----- Data for the task -----

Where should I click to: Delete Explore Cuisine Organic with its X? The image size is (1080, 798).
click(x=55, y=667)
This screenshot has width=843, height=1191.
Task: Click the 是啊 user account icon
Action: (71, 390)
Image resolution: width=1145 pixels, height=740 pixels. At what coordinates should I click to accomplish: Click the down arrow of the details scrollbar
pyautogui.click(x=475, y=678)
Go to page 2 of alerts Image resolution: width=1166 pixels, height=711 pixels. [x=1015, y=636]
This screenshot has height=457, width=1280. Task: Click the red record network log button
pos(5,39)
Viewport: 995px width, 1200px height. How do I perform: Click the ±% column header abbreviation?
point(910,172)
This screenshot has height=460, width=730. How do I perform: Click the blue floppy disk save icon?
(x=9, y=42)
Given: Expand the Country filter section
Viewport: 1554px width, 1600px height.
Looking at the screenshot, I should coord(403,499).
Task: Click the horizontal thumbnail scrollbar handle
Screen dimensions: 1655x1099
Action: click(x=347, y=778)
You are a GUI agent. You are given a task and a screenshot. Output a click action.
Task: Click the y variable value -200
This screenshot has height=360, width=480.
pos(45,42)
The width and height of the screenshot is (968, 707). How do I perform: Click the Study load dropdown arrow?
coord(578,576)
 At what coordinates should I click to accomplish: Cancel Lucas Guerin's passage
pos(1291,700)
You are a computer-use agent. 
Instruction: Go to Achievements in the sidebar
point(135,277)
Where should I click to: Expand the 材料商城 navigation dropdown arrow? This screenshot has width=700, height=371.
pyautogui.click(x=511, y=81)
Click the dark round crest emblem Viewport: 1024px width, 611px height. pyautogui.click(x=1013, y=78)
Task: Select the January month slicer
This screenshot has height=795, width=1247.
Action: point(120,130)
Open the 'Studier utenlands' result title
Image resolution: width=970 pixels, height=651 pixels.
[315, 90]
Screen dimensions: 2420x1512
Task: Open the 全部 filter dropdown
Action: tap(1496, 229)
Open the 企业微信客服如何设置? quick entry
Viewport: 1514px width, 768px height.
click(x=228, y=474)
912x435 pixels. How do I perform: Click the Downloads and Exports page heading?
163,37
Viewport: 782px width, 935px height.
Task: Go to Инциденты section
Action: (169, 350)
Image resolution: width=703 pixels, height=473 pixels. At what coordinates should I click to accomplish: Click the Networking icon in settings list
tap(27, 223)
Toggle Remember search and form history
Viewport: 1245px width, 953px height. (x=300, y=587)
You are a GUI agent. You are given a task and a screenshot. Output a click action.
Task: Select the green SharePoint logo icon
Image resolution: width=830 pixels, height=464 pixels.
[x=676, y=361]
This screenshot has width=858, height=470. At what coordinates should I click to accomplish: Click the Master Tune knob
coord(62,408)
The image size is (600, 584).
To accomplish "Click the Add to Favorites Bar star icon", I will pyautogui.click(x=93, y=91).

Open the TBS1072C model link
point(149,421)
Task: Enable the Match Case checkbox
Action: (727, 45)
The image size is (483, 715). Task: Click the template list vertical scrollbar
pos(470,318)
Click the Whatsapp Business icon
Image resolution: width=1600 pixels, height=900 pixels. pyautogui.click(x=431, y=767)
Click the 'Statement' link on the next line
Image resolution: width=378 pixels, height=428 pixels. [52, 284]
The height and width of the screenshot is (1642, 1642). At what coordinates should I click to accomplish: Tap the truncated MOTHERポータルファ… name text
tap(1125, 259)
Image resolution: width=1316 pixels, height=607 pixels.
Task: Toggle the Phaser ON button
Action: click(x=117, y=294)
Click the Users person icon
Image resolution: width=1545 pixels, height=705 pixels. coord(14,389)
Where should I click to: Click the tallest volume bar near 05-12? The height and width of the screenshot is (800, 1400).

-----

- **What you will do**: Find out how many lines in the listing contain the word "Select", and respond with that number only.

- **Output for this exercise**: 2